When and where are the clinical trials happening?

Human clinical trials of the vaccine began in April. In Phase I, 1077 participants were enrolled in England. Recruitment for Phase II trial began in May and 10,260 people were enrolled for these trials. The crucial Phase III trials to test the vaccine’s efficacy are going on in the UK, Brazil, South Africa, Kenya, and the USA and in India through the Serum Institute of India. Thousands have participated in each of these Phase III trials.

What did the clinical trials show?

Peer reviewed studies of the clinical trial data showed that the vaccine showed an average efficacy of 70.4 per cent over two different dosing regimens. The vaccine efficacy data was based on 11,636 volunteers across the United Kingdom and Brazil.

AstraZeneca’s late-stage trials showed 62 per cent for participants given two full doses several weeks apart – above the 50 per cent usually considered adequate by regulators – but 90% for a smaller sub-group of 2,741 people given a half dose and then a full dose. Thus, the combined analysis resulted in an average efficacy of 70 per cent, the University had said earlier this month.

AstraZeneca did not specify which dose regime had been approved, but researchers said approval was the most important thing.

What are the vaccine’s storage requirements?

Among the vaccine frontrunners, the Oxford/AstraZeneca vaccine’s cold storage requirements are normal. The shot requires refrigeration at 2-8 degree Celsius levels and is easy to transport. This has made the vaccine the most sought after in developing nations which do not have a vast network of advanced cold storage. In contrast, Moderna’s vaccine requires storage at -20 degree Celsius and Pfizer-BioNTech’s vaccine requires -70 degree Celsius storage. Adequate storage is imperative for a mass vaccination programme as warmer than prescribed storage temperature renders the vaccines to be ineffective.

How many people has the vaccine been tested on?

SII and ICMR finished enrolment for Phase-III Covishield vaccine that was developed at Pune with a master seed from Oxford-AstraZenenca last month. ICMR is funding the clinical trial site fees.
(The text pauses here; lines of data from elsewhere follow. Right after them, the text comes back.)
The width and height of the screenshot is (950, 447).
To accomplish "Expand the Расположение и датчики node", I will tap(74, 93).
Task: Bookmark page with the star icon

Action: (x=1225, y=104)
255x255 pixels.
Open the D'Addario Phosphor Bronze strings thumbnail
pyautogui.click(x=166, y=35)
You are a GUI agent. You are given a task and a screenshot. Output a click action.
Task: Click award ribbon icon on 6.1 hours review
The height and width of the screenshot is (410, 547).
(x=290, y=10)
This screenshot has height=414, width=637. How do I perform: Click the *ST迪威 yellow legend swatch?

SII has already manufactured 40 million doses of the vaccine, under the at-risk manufacturing and stockpiling license from DCGI, ICMR, the company announced last month. Covishield’s Phase-III trials involves 1,600 participants as per Clinical Trial Registry – India.

What does this mean for vaccine rollout in India?

The UK regulator’s approval is a massive shot in the arm for the approval prospects of Serum Institute of India’s Covishield vaccine since it is essentially made with the same technology. The approval could come as early as today.

What has India’s regulator said about the Serum Institute’s vaccine so far?

The Subject Expert Committee under the Drugs Controller General of India had held a review meeting earlier this month to appraise data on Covishield’s efficacy and trials. The company submitted interim safety data from Phase II/III clinical trials carried out in the country and from Phase III trials carried out in the UK.

The expert committee had sought more information from the company relating to immunogenicity data from clinical trials in the UK and India. It had also sought details of the UK regulator’s assessment of the vaccine.

What were the side effects and adverse effects caused by the vaccine?

As per a study published in Lancet, adverse events were reported. However, only three were possibly related to the vaccine. This included a case of transverse myelitis, which causes inflammation of the spinal cord, occurring 14 days after booster dose was administered.

In India, a Chennai-based participant of Serum’s trials filed sought Rs.5 crore compensation from the company as well as Oxford/AstraZeneca due on grounds of an alleged seriously adverse event after getting the vaccine. According to the legal notice of the Chennai-based volunteer, he suffered from Acute Neuro Encephalopathy and was admitted from October 12 to October 26. SII has refuted the allegations and said that that it will seek damages in excess of Rs.100 crore.